There are several problems (and combinations of problems) that can cause tobacco to be “up and down” in the field. A few that come to mind are certain nematodes, fertilizer injury, herbicide injury, and fumigant injury. In the situation pictured below, it was a possible combination of two problems; herbicide injury and some fertilizer injury.
When looking closely at the root tips, occasionally one would have a burned/brown appearance.
A total of 1100 lbs of 8-6-18 had been applied per acre, with approximately 700 lbs applied just before setting, and 400 lbs 2 weeks later. 700 lbs of 8-6-18 contains 56 lbs of nitrogen per acre, which could have easily injured the young tender roots of the tobacco transplants in the right conditions. However, I don’t think this was the primary issue.
Prowl was incorporated at a rate of 1.5 pints/acre and then bedded up. When bedding after incorporating, Prowl was pulled from both sides of the row which nearly doubled its concentration. When looking at the image above, you can see that the only viable roots left on the plant are up near the crown and had no sign of nematode damage. Another clue indicating herbicide injury was the fact that the “up and down” appearance only occurred in the sandier soil types. This is typical of herbicide injury. Stiffer soil types are usually higher in organic matter and “tie up” the herbicide, therefore causing less injury to the plants.
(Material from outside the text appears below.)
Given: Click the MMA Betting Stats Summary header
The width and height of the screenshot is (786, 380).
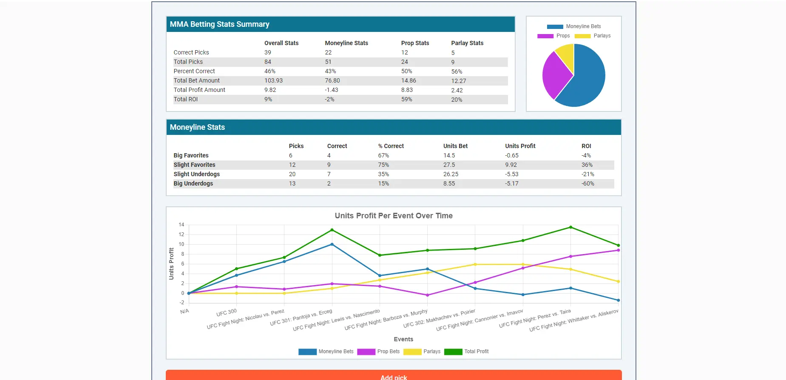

Take-home Message: “The main symptom to look for is restricted and nubby roots which may cause stunting. Symptoms are more common when plants roots are transplanted into the treated zone. Incorporation of the herbicide deeper than 2 inches, excessive application, and cool soils can contribute. Tobacco has good tolerance and should recover” (UK extension: Dealing with Chemical Injury in Tobacco). Hopefully a rainfall event will help turn it around.